THEME: "Breaking Barriers, Shaping the Future of Women"
Western Galilee College, Israel
Title: Going Insane: Battered Muslim Women Reclaim a Positive Identity
Brenda Geiger was a political refugee from Egypt in Paris, France, and immigrated to Israel after graduating high school. She has completed two PhD, one in Legal philosophy and the other in Educational psychology at the University of New York, Albany. Prof. Geiger is a professor of Criminology at Western Galilee College and a licensed educational psychologist. The main topics of her research focus on women’s resistance to violence inside and outside the family, and on the protection of children against verbal and sexual abuse. She has conducted interviews with convicted child sexual offenders, with battered women from various ethnic groups, and with children on verbal abuse in the classroom. Prof Geiger serves on the prison authority Parole board and the prison review board and is committed to changing poor and single women's status in society.
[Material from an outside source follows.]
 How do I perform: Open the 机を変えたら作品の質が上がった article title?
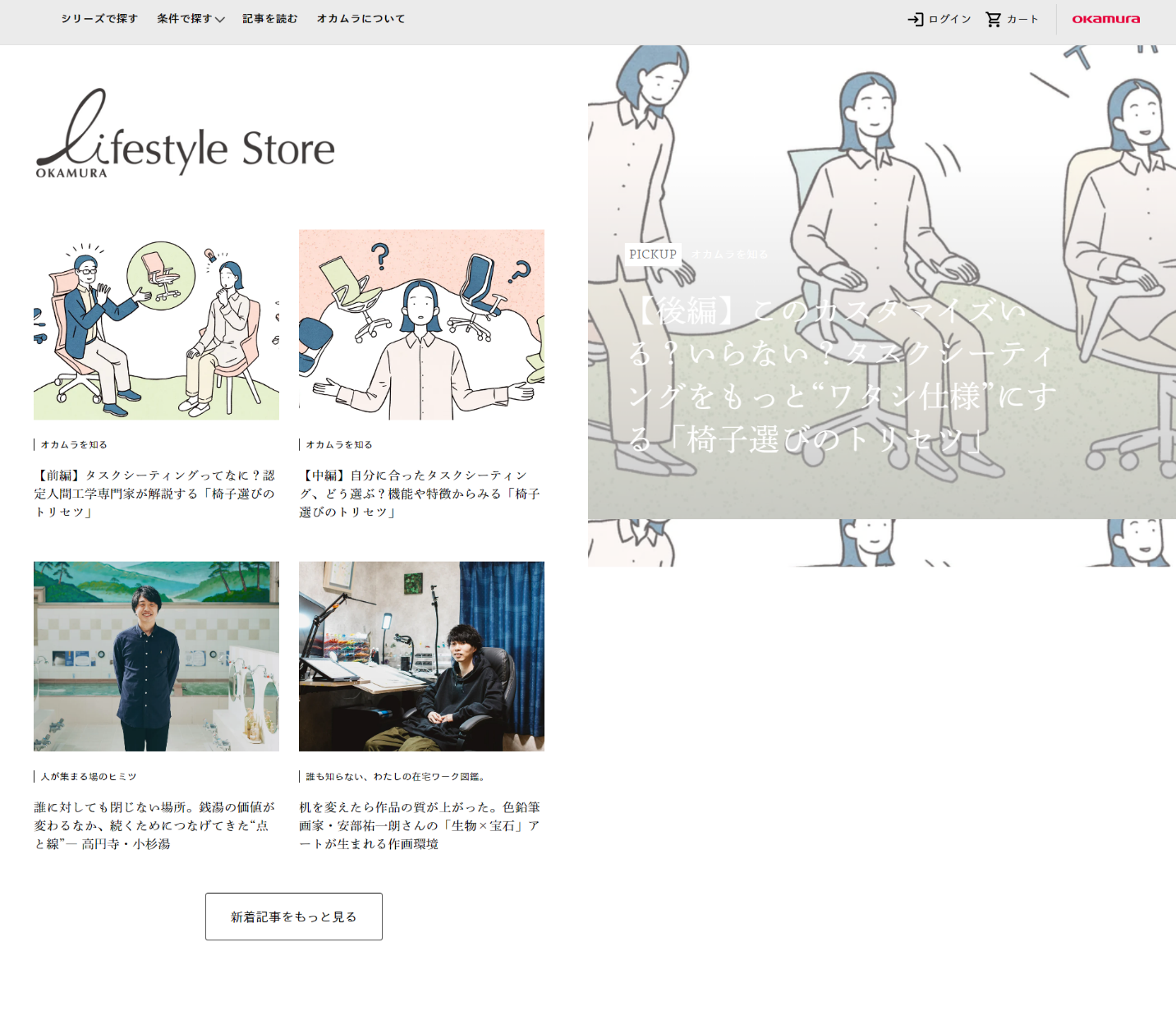tap(420, 825)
This study examines the process of identity negotiation of 15 Muslim women who resisted severe abuse by their husbands and extended family by becoming mentally ill and thereafter, divorcing. Content analysis of the interview narratives shows that these women were poor, married young, and endured years of battering, isolation, and silencing for the sake of family honor and children’s well-being. Entrapped within a web of sociocultural norms legitimizing wife beating, and abusive extended family relationships that annihilate their voice by branding them as maj’nuna/insane, these women explained that they were terrorized helpless victims fearing the stigma of being labeled insane and the resultant harm to their children. With the deterioration of their health, threat of annihilation, and imminent danger to themselves and their children, these women broke through the normative oppressive framework by becoming maj’nuna/mentally ill. Detached from the extended family and no longer caring to endorse a label that discredited what they said or did, these women overtly resisted by escaping to the family of origin and/or mental health clinic to reveal the abuse, divorce, and seek treatment. Severing all family ties, and now residing in public housing, these women felt safe to renegotiate a favorable identity and reclaim the right to live with dignity. Implications/recommendations: (1) The criminalization of battering and prosecution of batterers is not enough to deter when cultural norms sanction battering, (2) additional diagnostic categories are needed to identify the precursors of battering within the strategies of overt and covert resistance battered women adopt in collectivistic cultures such as mental and neurophysiological dysfunctions, and (3) it is necessary to transcend the individualistic model titling battered women within the false dichotomy of victimization or agency as it fails to reflect battered women’s experience in collectivistic cultures and their resistant strategies to abuse in the extended family.